This is what conversations have been like in my house recently.
Chance: "Hey MOM!" Super loud, in my ear.
Me: "Ow. Stop yelling! What?"
Chance: "Mutter mutter mumble mutter."
Me: "What??"
Or the other version…
Chance: "Moooooooom! Whine whine whine whimper whine."
I swear to God I cannot understand a thing he's saying lately. It's indecipherable because of the muttering or whining. Sometimes I catch the odd phrase of, "Pokemon! Ninjago! Star Wars!" but that's pretty much it. God forbid he gets bit by a snake or other emergency because I imagine the conversation would go something like this…

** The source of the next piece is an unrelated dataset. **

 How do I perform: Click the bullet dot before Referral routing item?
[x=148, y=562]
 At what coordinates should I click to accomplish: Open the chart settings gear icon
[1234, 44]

Chance: "Mooooom!!! Whine WHINE WHINE!!"
Me: "What?! What is it?"
Chance: "Mutter mumble MUTTER mutter! Whine."
Me: "What?"
Chance: "MOM! Mutter! Whimper! Mutter!"
Me: "Can you say that in a regular voice so I can understand you?"
Chance: "WHINE!"
Me: "Did something happen?"
Chance: "Mumblewhine!"
Me: "Did Timmie fall down a well?"
Chance: "WAIL!"
Me: "How many words? How many syllables?"
Chance: "MUTTER MUTTER MOM!"
Me: "Um… How about a popsicle?"
Chance: big shaky breath, "Whimper OK."
Me: "Here you go. Wait, is that a bite mark?"
And I just know the emergency room would give me grief about that.
You could teach him sign language, but he might already know the common everyday ones.
My son does this, too. I feel like such an aging curmudgeon. “Eh? What’s that, sonny? Speak up, kid!” I know he’s muttering, but I still feel like I’m somehow contributing to the failed communication. It doesn’t help that he then repeats himself with a lot of attitude, either huffy or sarcastic: “What I said was…” (reviewing this honestly, he gets this from me). Thankfully, he doesn’t roll his eyes at us yet. Even worse, though, he’s started doing mocking impressions of his mother and I, making what I call the “Beaker mouth” (as in the Muppets character, not a Pyrex test tube) and flapping it in an insulting impersonation whenever he’s annoyed with us, like when we talk to him about consequences.
None of us have very polished practice when communicating, though: half the time his mom has her headphones on, so she doesn’t hear normal speaking voices, or “doesn’t realize” that someone is talking to her. All of us yell at each other from other rooms rather than take the extra time to walk to speak in the same room. My daughter assumes that everyone can understand her when she’s getting her breathing treatment. For example:
DAUGHTER: WHIRRRRRRRR WHOCKWHOCKWHOCK DAD?
ME: What? What did you say?
DAUGHTER: DAD, WHOCKWHOCKWHOCK WHIRRRRRRR?
ME: …
DAUGHTER looks at me expectantly.
ME: Uh, sure, OK.
I’ve probably agreed to buy her a gila monster and a Camaro.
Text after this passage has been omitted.